Laporan Wartawan Tribunjambi.com, Mareza Sutan A J
TRIBUNJAMBI.COM, JAMBI - Sidang lanjutan kasus dugaan korupsi perumahan PNS di Kabupaten Sarolangun kembali digelar, Senin (22/10/18). Dalam sidang yang dipimpin ketua majelis hakim Edi Pramono itu, Jaksa Penuntut Umum (JPU) menghadirkan lima orang saksi.
Di antaranya, Thabroni Rozali selaku Sekda Kabupaten Sarolangun, Irmayanti selaku ketua KPN Pemkasa, Ahmad Effendi selaku Sekretaris KPN Pemkasa, Teti Kartika Sunansih selaku Bendahara KPN Pemkasa, dan Syahrit Tanzil selaku notaris.
Dalam persidangan yang digelar di Pengadilan Tindak Pidana Korupsi (Tipikor) Jambi itu, Thabroni Rozali diperiksa lebih dulu.
Dalam keterangannya, dia menyampaikan, harga jual tanah Rp 5 ribu per meter yang dibebaskan merupakan nilai yang wajar.
"Karena memang segitu harga di sekitar sana," katanya.

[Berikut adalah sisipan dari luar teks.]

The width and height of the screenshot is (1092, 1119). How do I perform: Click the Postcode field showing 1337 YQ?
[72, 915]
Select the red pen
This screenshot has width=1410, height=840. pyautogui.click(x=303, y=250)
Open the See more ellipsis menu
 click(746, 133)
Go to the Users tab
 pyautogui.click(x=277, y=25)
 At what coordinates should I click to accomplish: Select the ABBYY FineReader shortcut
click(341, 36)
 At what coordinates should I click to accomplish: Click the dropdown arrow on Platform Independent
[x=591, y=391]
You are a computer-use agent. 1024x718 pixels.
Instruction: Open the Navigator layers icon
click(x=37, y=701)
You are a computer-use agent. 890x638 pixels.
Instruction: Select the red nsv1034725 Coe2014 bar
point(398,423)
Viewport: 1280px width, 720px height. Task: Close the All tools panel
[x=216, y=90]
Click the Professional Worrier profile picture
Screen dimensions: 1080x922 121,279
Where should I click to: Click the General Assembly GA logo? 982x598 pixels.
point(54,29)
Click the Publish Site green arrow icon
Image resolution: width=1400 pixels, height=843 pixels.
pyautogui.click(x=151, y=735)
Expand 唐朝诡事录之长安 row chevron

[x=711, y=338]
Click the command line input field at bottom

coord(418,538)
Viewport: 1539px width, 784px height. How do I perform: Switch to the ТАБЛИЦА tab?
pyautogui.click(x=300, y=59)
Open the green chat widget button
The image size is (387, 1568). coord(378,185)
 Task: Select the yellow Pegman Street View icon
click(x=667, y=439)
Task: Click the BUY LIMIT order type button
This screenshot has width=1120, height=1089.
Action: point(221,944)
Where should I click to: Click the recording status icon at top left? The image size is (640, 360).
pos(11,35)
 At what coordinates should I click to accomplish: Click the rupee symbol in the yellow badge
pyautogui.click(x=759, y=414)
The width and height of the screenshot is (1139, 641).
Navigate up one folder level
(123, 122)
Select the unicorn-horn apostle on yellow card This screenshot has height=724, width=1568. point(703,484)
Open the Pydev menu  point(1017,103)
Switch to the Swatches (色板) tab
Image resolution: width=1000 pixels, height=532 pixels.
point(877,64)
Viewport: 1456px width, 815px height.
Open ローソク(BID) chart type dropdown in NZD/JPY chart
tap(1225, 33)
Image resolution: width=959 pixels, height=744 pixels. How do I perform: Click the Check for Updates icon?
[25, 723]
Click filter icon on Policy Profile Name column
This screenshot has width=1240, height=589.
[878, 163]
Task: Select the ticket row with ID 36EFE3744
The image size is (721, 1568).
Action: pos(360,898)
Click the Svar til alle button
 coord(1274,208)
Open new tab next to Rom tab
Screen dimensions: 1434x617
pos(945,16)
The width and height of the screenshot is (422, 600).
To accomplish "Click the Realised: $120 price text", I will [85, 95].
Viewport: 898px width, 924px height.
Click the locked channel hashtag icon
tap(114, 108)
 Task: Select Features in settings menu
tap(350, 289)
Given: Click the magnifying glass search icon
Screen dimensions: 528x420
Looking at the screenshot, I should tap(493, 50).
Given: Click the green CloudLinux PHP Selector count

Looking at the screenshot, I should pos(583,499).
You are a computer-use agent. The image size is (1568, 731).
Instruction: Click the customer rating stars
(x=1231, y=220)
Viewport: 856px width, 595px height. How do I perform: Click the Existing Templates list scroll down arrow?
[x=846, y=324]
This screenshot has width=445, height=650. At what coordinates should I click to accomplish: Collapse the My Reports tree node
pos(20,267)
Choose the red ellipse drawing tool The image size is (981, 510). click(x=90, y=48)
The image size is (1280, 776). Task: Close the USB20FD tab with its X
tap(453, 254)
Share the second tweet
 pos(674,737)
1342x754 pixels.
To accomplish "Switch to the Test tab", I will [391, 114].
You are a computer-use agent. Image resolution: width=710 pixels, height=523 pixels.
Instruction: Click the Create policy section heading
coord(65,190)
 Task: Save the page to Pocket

Sepengetahuannya, pembangunan kompleks perumahan PNS tersebut mulai dibangun pada 2002. Dia bilang, proyek tersebut pernah diagunkan di Bank Kesejahteraan Ekonomi (BKE), sebelum diagunkan di Bank Tabungan Negara (BTN) dan Bank Muamalat.
Saat dilakukan perjanjian kredit, kata dia, M Madel menjabat sebagai bupati, sementara Hasan Basri Harun (HBH) sebagai Sekda. Namun dia tidak tahu pasti siapa yang menandatangani kerja sama dan pemecahan sertifikat.
"Waktu itu saya Camat di Pauh. Bupatinya Pak Madel, sekdanya Pak HBH. Tapi saya tidak tahu, siapa yang menandatangani perjanjian kredit dan pemecahan sertifikat itu," katanya.
Pada 2012, menurut Thabroni, Koperasi Pegawai Negeri (KPN) tidak berjalan, sehingga dibentuklah pengurus baru.
"Cara pemilihan ketua, kita undang semua pegawai, tapi tidak semua yang datang. Tujuannya, tanda tangan kerja sama dalam melanjutkan pembangunan perumahan dengan PT NUA," terangnya.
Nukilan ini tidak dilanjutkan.